Prodiamine
- Names: Preferred IUPAC name 2,6-Dinitro-N^{1},N^{1}-dipropyl-4-(trifluoromethyl)benzene-1,3-diamine

Identifiers
- CAS Number: 29091-21-2;
- 3D model (JSmol): Interactive image;
- ChEBI: CHEBI:82032;
- ChEMBL: ChEMBL1223140;
- ChemSpider: 31719;
- ECHA InfoCard: 100.044.914
- EC Number: 249-421-3;
- KEGG: C18884;
- PubChem CID: 34469;
- UNII: IJI5J414Q6;
- CompTox Dashboard (EPA): DTXSID1034210 ;

Properties
- Chemical formula: C_{13}H_{17}F_{3}N_{4}O_{4}
- Molar mass: 350.298 g·mol^{−1}
- Appearance: Yellow powder
- Density: 1410 kg/m^{3}
- Melting point: 124–125 °C (255–257 °F; 397–398 K)
- Boiling point: N/A, degrades at 240°C
- Solubility in water: 0.013 mg/L
- Solubility in acetone: 226 g/L
- Solubility in benzene: 74 g/L
- Solubility in ethanol: 7 g/L
- Solubility in xylene: 35.4 g/L
- Vapor pressure: 0.0033 mPa
- Hazards: Occupational safety and health (OHS/OSH):
- Main hazards: Skin & eye irritant
- Pictograms: GHS07: Exclamation mark GHS09: Environmental hazard
- Signal word: Warning
- Hazard statements: H332, H410
- Precautionary statements: P261, P271, P273, P304+P312, P304+P340, P312, P391, P501

= Prodiamine =

Weed control herbicide

Prodiamine is a preëmergent herbicide of the dinitroaniline class. Prodiamine is used with crops such as soybeans, alfalfa, cotton, and ornamental crops. Prodiamine inhibits the formation of microtubules, making it a Group D (Aus), K1 (global) or 3 (numeric).

Prodiamine was developed by Sandoz AG and marketed beginning in 1987. Prodiamine can be obtained starting from 2,4-dichlorobenzotrifluoride. It is normally sold formulated as dispersible granules or liquid concentrate. It is not registered in the United Kingdom or European Union, though it is used in Australia, sold under the "Spartan" and "Barricade" trademarks.

Prodiamine is surface applied, and requires no soil incorporation.
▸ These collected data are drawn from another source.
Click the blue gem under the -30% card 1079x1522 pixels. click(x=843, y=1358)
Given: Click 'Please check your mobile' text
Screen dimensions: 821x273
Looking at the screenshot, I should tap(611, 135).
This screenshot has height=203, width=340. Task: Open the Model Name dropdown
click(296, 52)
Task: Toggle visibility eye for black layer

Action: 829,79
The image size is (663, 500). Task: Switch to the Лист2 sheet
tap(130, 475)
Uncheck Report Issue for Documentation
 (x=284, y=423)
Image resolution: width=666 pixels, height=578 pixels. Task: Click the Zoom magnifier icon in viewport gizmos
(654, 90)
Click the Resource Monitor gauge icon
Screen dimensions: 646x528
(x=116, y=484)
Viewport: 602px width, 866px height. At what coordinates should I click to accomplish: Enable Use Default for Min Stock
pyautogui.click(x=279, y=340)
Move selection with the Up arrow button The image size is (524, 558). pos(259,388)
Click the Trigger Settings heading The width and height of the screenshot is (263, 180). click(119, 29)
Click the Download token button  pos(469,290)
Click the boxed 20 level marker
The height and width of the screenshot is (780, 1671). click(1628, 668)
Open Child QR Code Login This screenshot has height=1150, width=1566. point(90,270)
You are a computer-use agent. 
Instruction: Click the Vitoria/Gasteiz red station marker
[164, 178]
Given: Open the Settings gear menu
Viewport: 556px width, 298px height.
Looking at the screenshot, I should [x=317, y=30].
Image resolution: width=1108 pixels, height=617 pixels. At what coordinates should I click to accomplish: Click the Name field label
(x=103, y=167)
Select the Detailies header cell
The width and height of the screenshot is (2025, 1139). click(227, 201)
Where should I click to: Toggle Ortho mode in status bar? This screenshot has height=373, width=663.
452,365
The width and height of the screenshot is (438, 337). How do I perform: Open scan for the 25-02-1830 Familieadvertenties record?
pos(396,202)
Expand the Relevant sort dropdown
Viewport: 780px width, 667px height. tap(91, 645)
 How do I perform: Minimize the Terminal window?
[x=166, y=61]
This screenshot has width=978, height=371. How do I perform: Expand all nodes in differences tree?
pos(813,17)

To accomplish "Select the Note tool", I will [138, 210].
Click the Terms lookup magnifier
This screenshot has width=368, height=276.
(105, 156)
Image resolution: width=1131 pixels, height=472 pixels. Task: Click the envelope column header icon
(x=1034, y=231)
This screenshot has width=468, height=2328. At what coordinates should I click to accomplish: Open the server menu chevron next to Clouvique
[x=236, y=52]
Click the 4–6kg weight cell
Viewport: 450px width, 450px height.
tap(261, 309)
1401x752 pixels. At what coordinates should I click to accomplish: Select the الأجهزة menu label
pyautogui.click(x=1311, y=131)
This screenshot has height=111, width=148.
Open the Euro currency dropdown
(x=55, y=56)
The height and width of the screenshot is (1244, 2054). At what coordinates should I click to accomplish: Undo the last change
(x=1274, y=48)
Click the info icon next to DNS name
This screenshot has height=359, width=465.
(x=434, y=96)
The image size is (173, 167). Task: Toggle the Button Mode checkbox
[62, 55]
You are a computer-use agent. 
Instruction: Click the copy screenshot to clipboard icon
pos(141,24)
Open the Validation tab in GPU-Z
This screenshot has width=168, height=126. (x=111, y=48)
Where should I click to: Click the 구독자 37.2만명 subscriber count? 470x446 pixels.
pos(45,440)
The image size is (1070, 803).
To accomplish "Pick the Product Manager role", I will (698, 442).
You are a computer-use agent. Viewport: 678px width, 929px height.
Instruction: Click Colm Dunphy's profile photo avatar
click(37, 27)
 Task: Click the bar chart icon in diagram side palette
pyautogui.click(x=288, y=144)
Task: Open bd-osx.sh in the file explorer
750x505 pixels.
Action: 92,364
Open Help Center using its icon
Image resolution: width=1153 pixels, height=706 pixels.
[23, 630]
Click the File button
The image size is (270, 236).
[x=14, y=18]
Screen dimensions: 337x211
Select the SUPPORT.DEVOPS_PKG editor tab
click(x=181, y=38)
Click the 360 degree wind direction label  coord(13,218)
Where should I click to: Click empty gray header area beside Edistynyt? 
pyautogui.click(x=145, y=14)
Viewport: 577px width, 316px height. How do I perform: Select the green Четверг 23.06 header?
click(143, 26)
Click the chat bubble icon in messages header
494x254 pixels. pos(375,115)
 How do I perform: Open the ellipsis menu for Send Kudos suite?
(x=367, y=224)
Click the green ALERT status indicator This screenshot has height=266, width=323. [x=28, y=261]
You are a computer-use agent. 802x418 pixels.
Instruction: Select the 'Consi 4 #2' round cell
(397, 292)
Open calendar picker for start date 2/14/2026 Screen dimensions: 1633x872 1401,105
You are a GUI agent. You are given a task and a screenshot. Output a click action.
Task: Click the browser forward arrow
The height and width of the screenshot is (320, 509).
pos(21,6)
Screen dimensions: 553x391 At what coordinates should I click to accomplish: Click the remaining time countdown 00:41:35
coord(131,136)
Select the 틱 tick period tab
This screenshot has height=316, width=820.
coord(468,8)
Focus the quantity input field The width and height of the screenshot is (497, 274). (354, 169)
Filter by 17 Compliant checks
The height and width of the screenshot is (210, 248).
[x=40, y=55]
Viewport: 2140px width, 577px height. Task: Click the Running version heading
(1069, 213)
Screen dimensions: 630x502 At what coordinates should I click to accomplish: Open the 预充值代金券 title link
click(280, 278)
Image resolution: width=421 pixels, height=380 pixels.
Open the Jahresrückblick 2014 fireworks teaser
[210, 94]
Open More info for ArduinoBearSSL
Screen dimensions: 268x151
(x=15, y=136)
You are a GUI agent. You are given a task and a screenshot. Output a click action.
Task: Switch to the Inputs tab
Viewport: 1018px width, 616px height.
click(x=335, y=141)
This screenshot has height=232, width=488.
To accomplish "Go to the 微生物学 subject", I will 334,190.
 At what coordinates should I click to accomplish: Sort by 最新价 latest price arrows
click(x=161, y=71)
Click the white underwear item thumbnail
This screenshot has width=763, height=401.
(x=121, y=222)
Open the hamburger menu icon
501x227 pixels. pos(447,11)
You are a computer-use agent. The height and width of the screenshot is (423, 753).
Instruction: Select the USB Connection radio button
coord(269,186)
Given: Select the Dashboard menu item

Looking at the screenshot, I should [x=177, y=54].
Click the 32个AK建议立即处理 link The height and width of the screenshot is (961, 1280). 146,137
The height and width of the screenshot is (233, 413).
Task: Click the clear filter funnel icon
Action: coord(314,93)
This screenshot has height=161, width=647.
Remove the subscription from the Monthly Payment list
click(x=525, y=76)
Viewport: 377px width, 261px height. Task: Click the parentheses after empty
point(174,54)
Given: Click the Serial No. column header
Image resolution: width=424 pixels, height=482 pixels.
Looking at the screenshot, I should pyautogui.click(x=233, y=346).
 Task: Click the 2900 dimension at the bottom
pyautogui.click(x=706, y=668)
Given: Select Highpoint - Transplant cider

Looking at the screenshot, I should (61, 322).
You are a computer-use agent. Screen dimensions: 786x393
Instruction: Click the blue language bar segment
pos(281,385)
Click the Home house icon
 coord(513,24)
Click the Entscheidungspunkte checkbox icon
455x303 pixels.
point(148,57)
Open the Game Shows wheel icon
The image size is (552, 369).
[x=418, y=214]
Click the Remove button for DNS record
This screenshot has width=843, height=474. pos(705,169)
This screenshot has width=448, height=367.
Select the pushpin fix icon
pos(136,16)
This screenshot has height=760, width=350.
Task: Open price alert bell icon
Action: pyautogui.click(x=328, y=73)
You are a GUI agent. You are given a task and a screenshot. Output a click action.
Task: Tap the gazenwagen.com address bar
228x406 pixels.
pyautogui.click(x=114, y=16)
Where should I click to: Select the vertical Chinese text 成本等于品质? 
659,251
== Toxicity and environmental behaviour ==
Prodiamine is practically non-toxic to mammals, with an oral LD_{50} of over 5000 mg/kg (tested on rats). No observable effect exists for rats fed up to 6 mg/kg/day. For birds, the LD_{50} is over 2250 mg/kg, for bees, over 100 micrograms per bee, and for earthworms over 1000 mg/kg. These values are not tested beyond there, as they already show the acute toxicity not to be a concern.

Prodiamine has moderate aquatic toxicity, with a 96-hour LC_{50} of 0.829 mg/L for rainbow trout, and a NOEL of 12 μg/L over 21 days. It has a similar acute toxicity to daphnia, though a higher NOEL of 23 μg/L. The LC_{50} is better for crustaceans, at 2.1 mg/L. Prodiamine is highly toxic to algae, halting growth at 3 μg/L.

In soil, prodiamine has a half-life of 60 to 80 days by most estimates, except the EPA which states 120 days. It is non-mobile in soil, and unlikely to bioaccumulate.